Nepali chef delivers pizzas to families affected by Covid

By Nacho Ballesteros

Lisbon, Jul 22 (efe-epa).- Nepali chef Tanka Sapkota arrived in Portugal 24 years ago and immediately felt welcomed by the community, a debt he sought to repay in 2020 by delivering 10,500 pizzas to families affected by Covid-19.

With the help of donations from local politicians, Tanka has been delivering pizzas to people whose economic or social situations have been affected by the Covid-19 pandemic and the lockdown enforced to contain it.

For more than a month he has been going door to door with his mobile pizzeria, he tells Efe.

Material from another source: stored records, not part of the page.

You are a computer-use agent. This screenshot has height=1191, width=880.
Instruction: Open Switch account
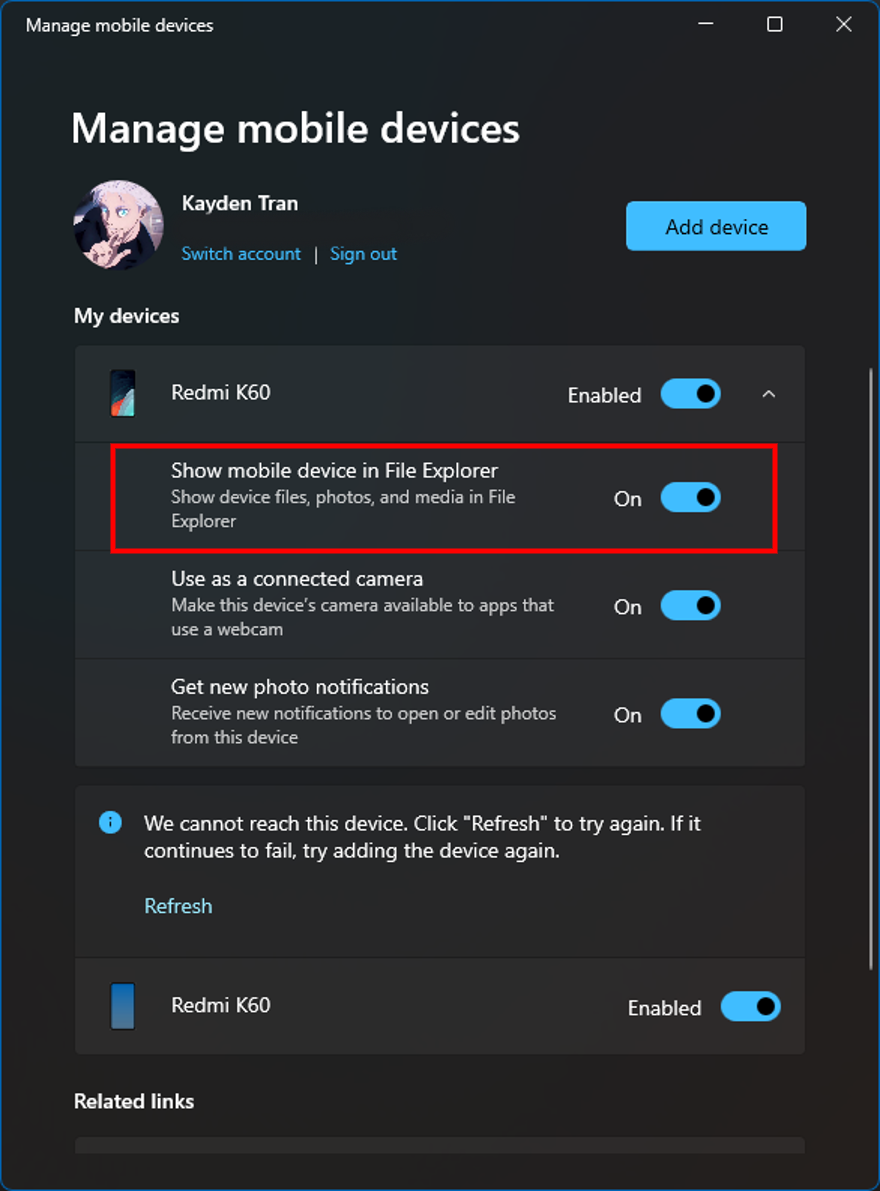point(241,254)
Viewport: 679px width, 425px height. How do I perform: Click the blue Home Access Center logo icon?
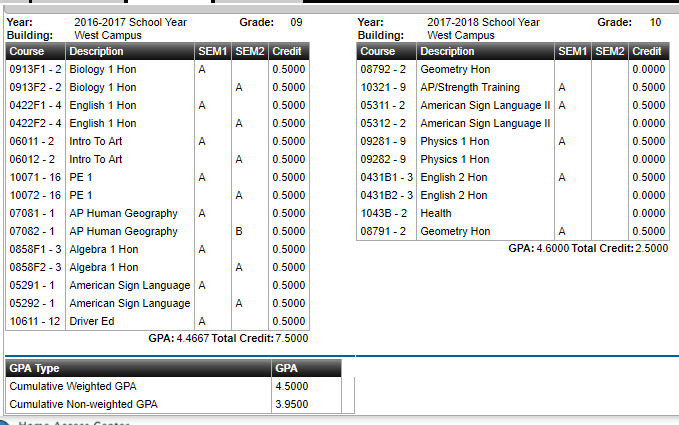[x=3, y=422]
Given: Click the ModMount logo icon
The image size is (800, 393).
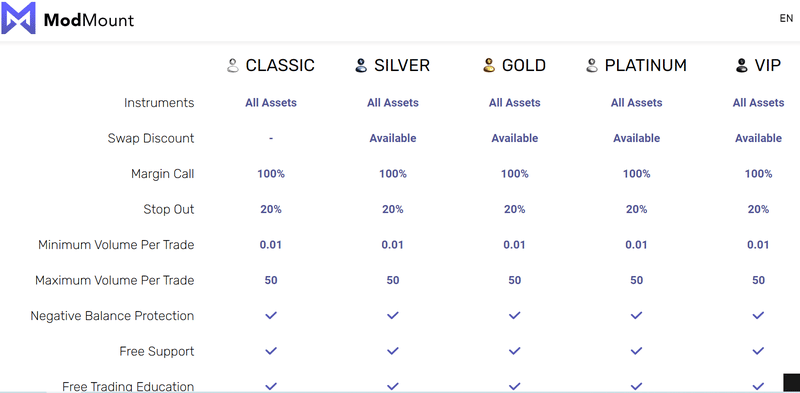Looking at the screenshot, I should click(18, 18).
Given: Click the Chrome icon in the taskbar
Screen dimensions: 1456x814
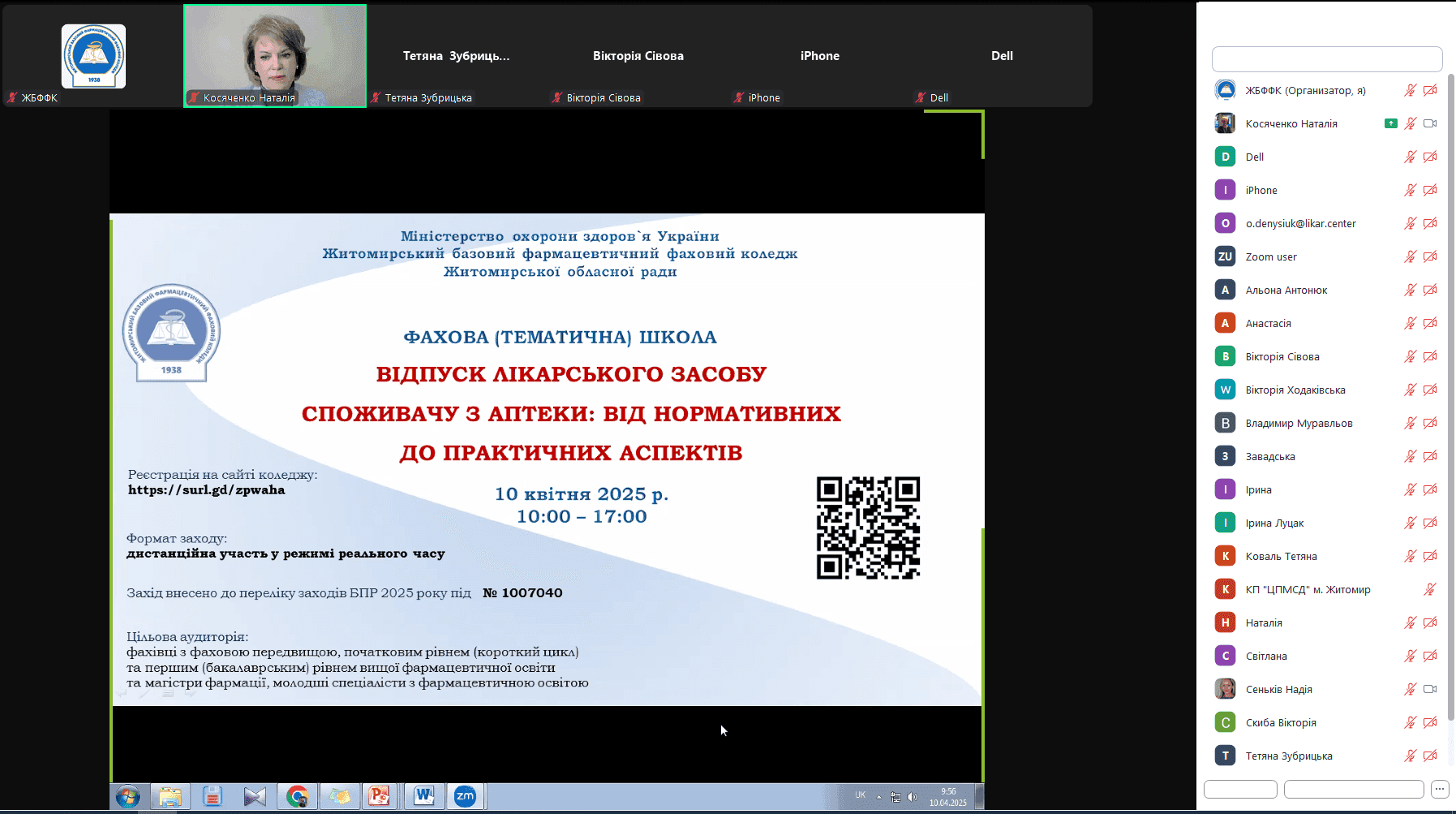Looking at the screenshot, I should pos(297,796).
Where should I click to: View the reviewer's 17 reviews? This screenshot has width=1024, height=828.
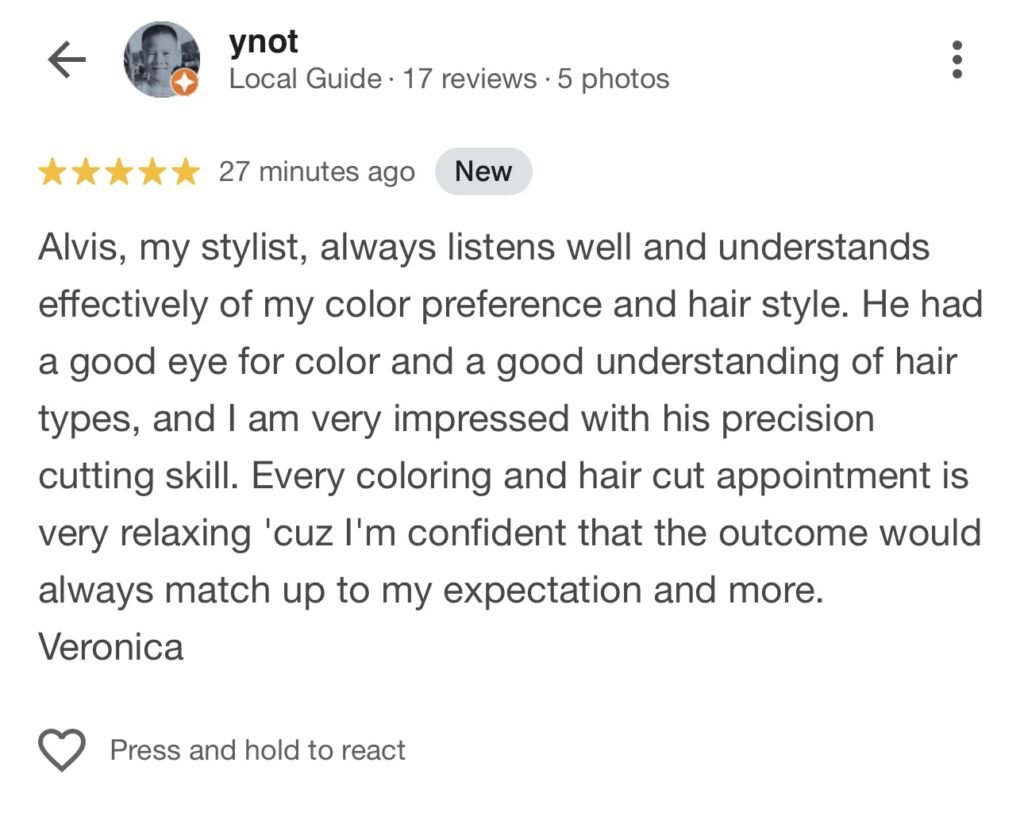pyautogui.click(x=469, y=79)
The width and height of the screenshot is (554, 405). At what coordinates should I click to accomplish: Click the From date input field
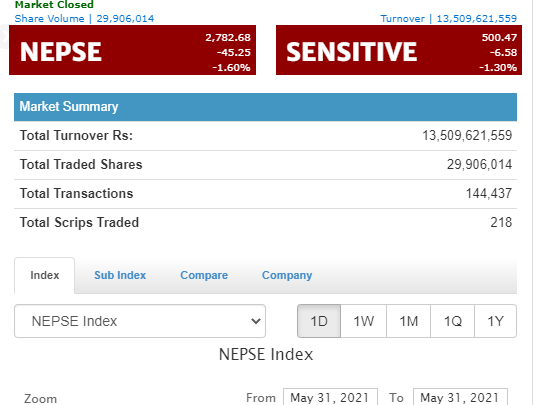(330, 397)
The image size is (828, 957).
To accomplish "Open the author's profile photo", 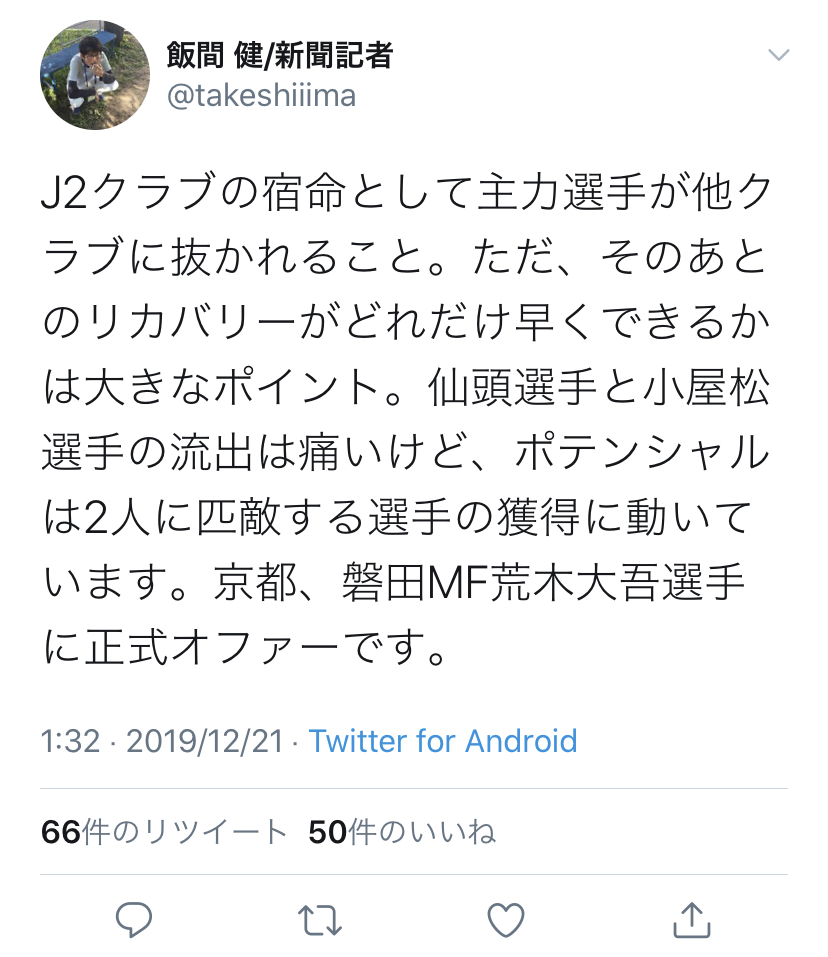I will [89, 77].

Backed by donations from political leaders, Tanka has been delivering pizzas around the Portuguese capital from his mobile pizzeria for more than a month

“I wanted to do something admirable with my job, something that would help everyone,” he says.

“I spoke with my wife, it was a difficult moment, and I said: ‘we are going to do this job and it will have a pretty high cost’,” he adds.

His friends and family doubted his decision at first, but Tanka says he followed a mantra: “The most beautiful work is done in the most difficult times.”

With that, he quickly won them over.

Each day his team must assemble and disassemble the mobile pizza oven and transport it to a new location. It’s a costly process but it allows him to serve his pizzas, made with cheese, ham, mushrooms and chorizo, “as hot as possible and at the highest quality”.

Community leaders and politicians have also got involved with the initiative, such as Mário Patrício, president of the Parque das Nações neighborhood council.

He says: “It’s very important to motivate people to help each other.

“We in the parish have a problem, as people who are not used to asking for help feel ashamed to do so,” he adds

Practically all of the community leaders in the neighborhoods where Tanka operates have got involved in the campaign.

Patrício joins Tanka in his food on a trip through Parque das Nações, delivering the pizzas from door to door.

At one house a small boy greets the food delivery saying “he loves pizza” while at another a woman comments on how good it smells.

Tanka had to close his four restaurants at the beginning of the pandemic but decided to donate 10 percent of what he would have earned had he been able to remain open to a local food bank, as well as keeping his takeaway service up and running.

Tanka, who wears a permanent smile, has the air of someone who wants to make the world a better place.

He says he gets his altruistic nature from his 91-year-old father who, back in his heyday, sold all his belongings to set up a charitable children’s foundation in Nepal.

Tanka says that this mentality is hereditary.